CSCMP's Supply Chain Quarterly
February 22, 2020
Forward Thinking

Study: Shipments of asset tracking devices could triple by 2022

Improved technology produces better sensors for Internet of Things.

Hot demand could push Internet of Things (IoT) providers to triple production by 2022 of the electronic devices used by companies to track their assets, a report released Wednesday says.

Annual shipments of asset-tracking IoT devices is forecast to grow from $22 million to 70 million by 2022, according to an analysis of the market by Campbell, Calif.-based market research firm Mobile Experts LLC.

Much of the growth is being driven by technology changes over the past three years, such as better long-range communications, extended battery life that allows a device to run for years on a single charge, and lower prices for tracking modules, according to the report, "Asset Tracking IoT Devices 2017." Additional technology upgrades have also improved precision and range for indoor location, the report found.

The report evaluates different technologies used for tracking devices, including Bluetooth, ultra-wideband (UWB), Wi-Fi, 802.15.4 wireless, low power wide area (LPWA), 2G, long term evolution (LTE), narrow band IoT (NB-IoT), 5G, satellite, infrared, ultrasound, near-field communication (NFC), and radio frequency identification (RFID). Each of those wireless standards has benefits for use in certain market segments, such as transportation and logistics, industrial, retail, consumer, agriculture, and healthcare, the firm said.

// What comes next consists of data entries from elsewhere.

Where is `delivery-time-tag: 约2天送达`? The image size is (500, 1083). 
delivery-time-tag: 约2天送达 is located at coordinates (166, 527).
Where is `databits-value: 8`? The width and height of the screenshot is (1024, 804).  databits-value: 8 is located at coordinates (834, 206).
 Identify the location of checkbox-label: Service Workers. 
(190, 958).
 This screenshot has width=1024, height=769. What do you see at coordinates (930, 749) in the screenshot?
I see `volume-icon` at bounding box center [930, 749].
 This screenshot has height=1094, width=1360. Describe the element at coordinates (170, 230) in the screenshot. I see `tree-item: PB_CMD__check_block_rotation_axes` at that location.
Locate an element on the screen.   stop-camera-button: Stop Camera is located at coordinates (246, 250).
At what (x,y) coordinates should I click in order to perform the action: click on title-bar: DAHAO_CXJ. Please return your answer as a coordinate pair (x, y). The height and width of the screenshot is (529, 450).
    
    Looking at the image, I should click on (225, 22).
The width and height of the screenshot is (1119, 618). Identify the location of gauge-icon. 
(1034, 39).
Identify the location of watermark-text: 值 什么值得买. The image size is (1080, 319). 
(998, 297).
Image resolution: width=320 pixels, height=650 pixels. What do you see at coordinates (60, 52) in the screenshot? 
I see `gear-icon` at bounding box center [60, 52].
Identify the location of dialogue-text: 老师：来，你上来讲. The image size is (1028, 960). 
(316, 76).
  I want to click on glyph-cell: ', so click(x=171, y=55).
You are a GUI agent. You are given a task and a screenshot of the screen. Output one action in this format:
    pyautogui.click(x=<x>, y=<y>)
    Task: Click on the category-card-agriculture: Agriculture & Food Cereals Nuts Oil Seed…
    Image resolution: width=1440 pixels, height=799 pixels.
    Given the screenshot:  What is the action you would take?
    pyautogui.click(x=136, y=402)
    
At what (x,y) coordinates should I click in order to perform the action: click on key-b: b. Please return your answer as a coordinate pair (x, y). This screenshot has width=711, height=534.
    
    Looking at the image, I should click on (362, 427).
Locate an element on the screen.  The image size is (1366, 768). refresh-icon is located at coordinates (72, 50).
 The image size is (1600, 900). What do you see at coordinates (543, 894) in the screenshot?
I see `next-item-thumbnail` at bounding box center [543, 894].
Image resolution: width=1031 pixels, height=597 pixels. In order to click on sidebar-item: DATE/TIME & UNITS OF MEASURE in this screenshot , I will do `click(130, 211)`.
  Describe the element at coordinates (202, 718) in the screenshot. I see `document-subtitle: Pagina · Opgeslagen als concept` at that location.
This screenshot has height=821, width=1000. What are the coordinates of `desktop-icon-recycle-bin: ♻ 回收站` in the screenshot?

"Basic tracking technologies, like bar codes and RFID, are used heavily in retail and logistics areas today. Around 9.6 billion RFID tags were used in 2016 ... despite the limitations in range and lack of real-time tracking capability," Mobile Experts Principal Analyst Joe Madden said in a statement. "This marks an important baseline in asset tracking, because low-cost RFID or bar-code tracking represent indirect competition for investment in enterprise markets ... and RFID cost is only $0.10 to $0.50 per tag," Madden said.